§ **Reading passage**
>> START
I found what might be a good counter-metaphor against the Legend Of John McCain Who Was A POW here:

"When you're setting out with a patched tire, you need to have a reliable spare!"

#229 ::: Bruce Cohen (SpeakerToManagers) ::: (view all by) ::: September 10, 2008, 01:32 AM:

I have a lot of trouble calling McCain maverick, even more when it's capitalized. That word brings images of James Garner, and Mr. McCain, you're not him.

#230 ::: janetl ::: (view all by) ::: September 10, 2008, 02:07 AM:

Bruce @ 228: Journalists keep using it reflexively -- they can't seem to say McCain without saying maverick. It drives me almost as nuts as when they all started saying regime change instead of invasion. I'm not listening to Fox news or CNN -- this is NPR.
Words matter. They can use whatever terms they like in an editorial, but new stories shouldn't parrot the buzz words provided by the spin doctors. Of course, this is the Liberal Media, harumph.

#231 ::: John L ::: (view all by) ::: September 10, 2008, 08:06 AM:

"Liberal media" is a right wing falsehood they love to keep saying because so many people believe it now.

That doesn't make it the truth, though. Take a look at who owns your local TV stations; Disney, ComCast, etc, etc. These are major corporations interested in furthering their own ends, and maintaining the status quo. They are NOT "liberal" in any sense of the word.

Same with newspapers; who owns your local? McClatchey, Gannon, etc. Again, big corporations interested in maintaining the status quo. NOT liberal.

The reason why the media keeps calling McCain "maverick" is because it serves their interests to do so. Watch the "interview" that ABC is touting with Palin; I doubt she gets any hard questions asked (and probably already has the question list in front of her), but her campaign (and ABC) will crow that she's not afraid to be interviewed.

#232 ::: albatross ::: (view all by) ::: September 10, 2008, 08:20 AM:

JohnL #230:

I don't think it's nearly that premeditiated. Note that there's bias in both directions in the media (as well as in all those other directions that don't fit on the left/right spectrum). I think folks on the right notice liberal bias, and folks on the left notice conservative bias, because of confirmation bias[1]. For example, you will wait one hell of a long time for a positive (or even neutral) MSM portrayal of private gun ownership or opposition to our old friend Mr Burton. And on the other side, if you were paying attention during the run up to the Iraq war, you probably waited a long time to see any kind of positive (or even neutral) portrayal of opposition to the war.
>> END
§ **Exercises to complete**
1. Update the comment thread from "Words matter. They" to "believe it now.", replacing "spin doctors" with "press agents".
2. In the comment thread, why does John L say local TV stations and newspapers are not liberal?
The lines that come next have nothing to do with any of this.

§ **Provided material**
>> START
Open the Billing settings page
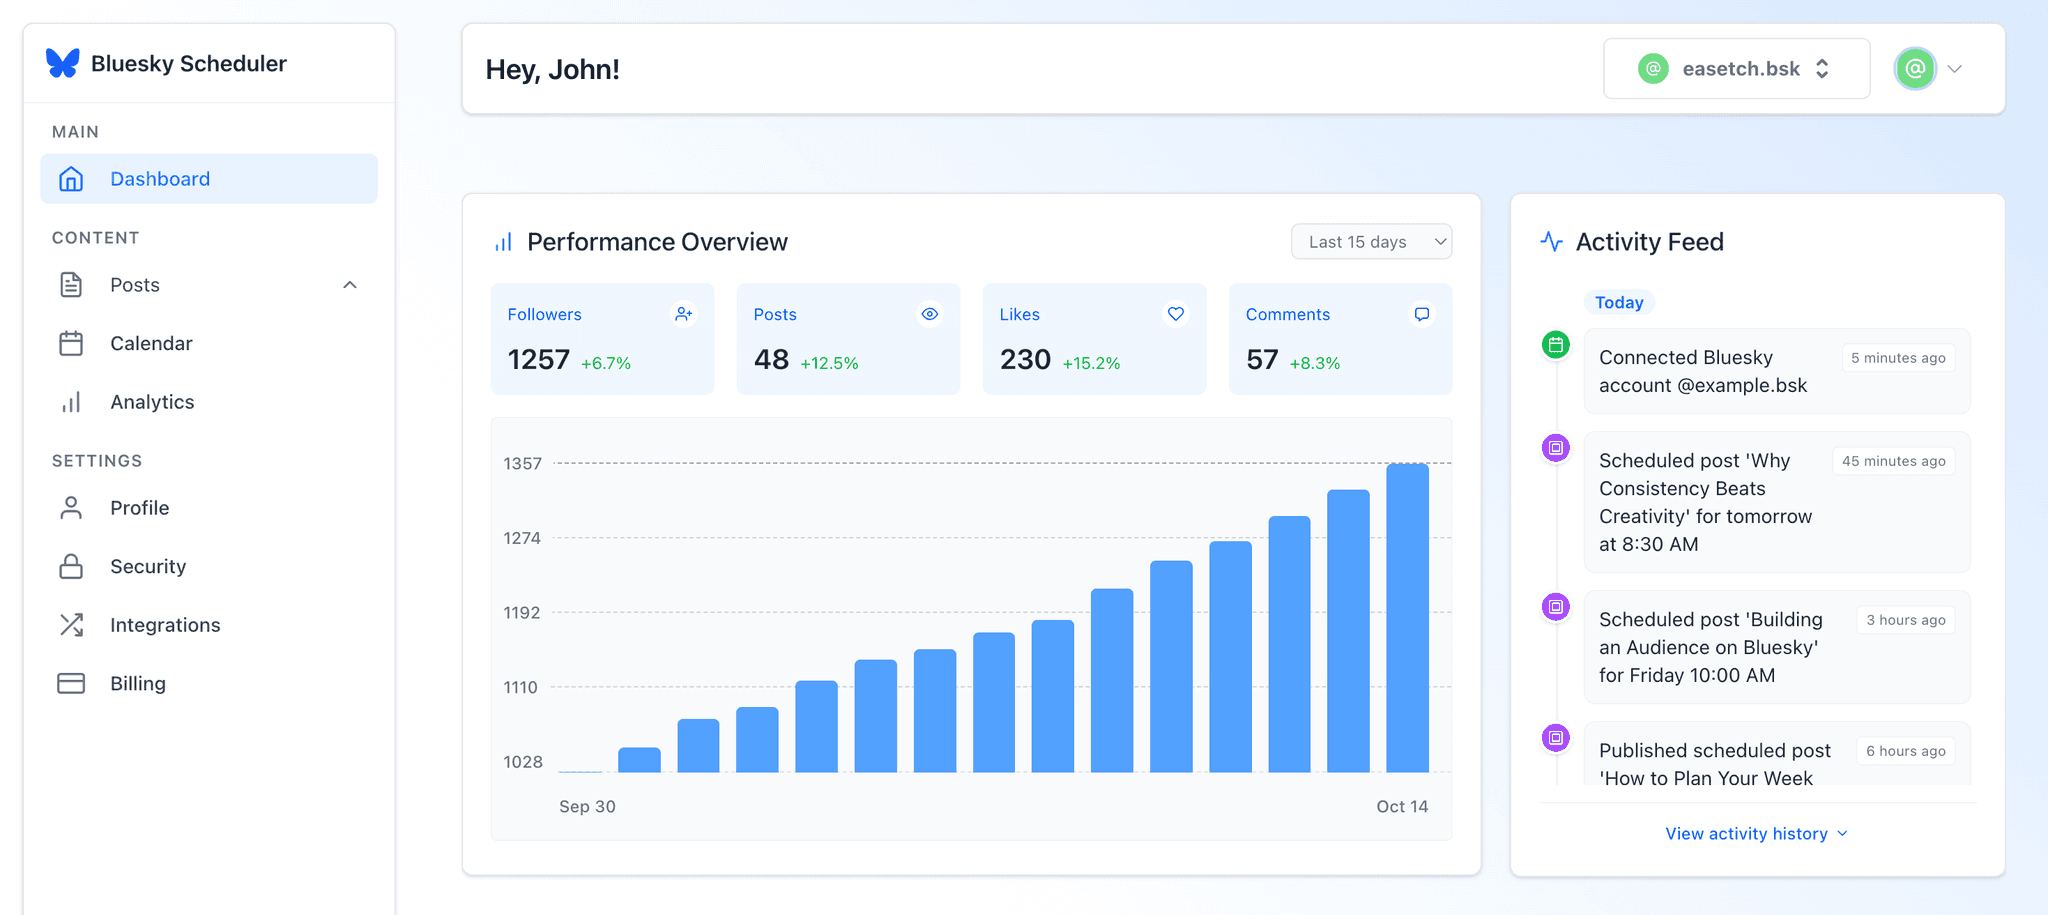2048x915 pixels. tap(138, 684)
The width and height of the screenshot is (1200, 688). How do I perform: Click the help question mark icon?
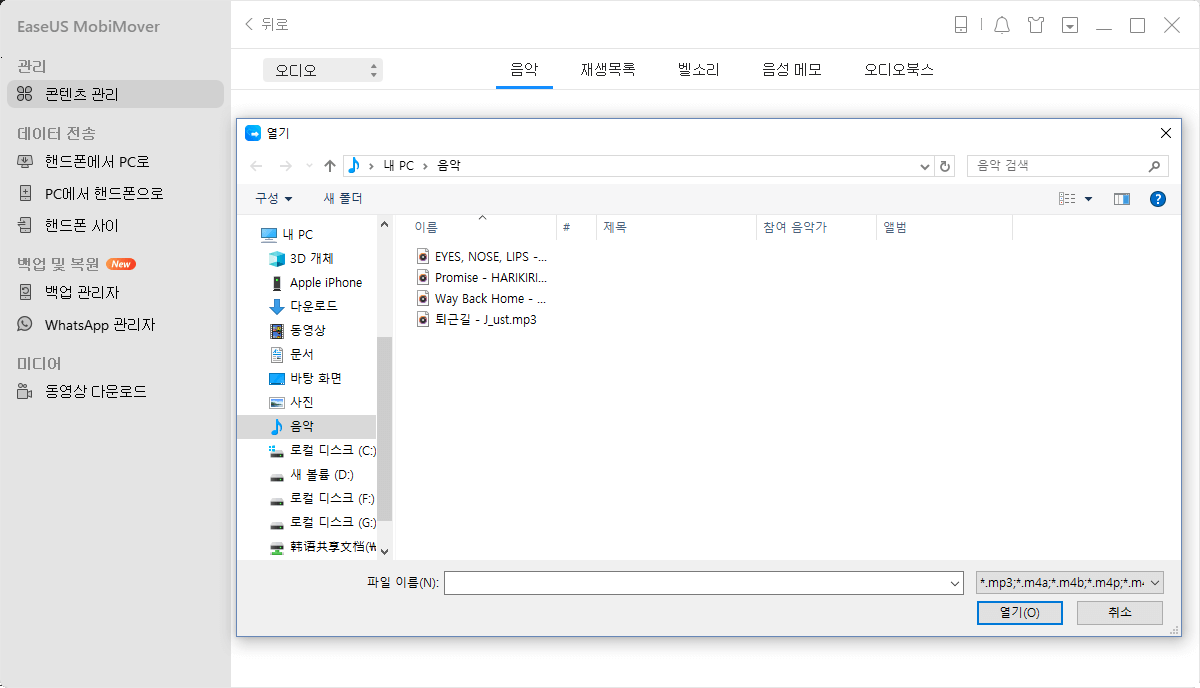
>> END
§ **Task-by-task solutions**
1.
Words matter. They can use whatever terms they like in an editorial, but new stories shouldn't parrot the buzz words provided by the press agents. Of course, this is the Liberal Media, harumph.

#231 ::: John L ::: (view all by) ::: September 10, 2008, 08:06 AM:

"Liberal media" is a right wing falsehood they love to keep saying because so many people believe it now.

2. He says they are owned by big corporations like Disney, ComCast, McClatchey and Gannon. Those corporations want to further their own ends and keep the status quo.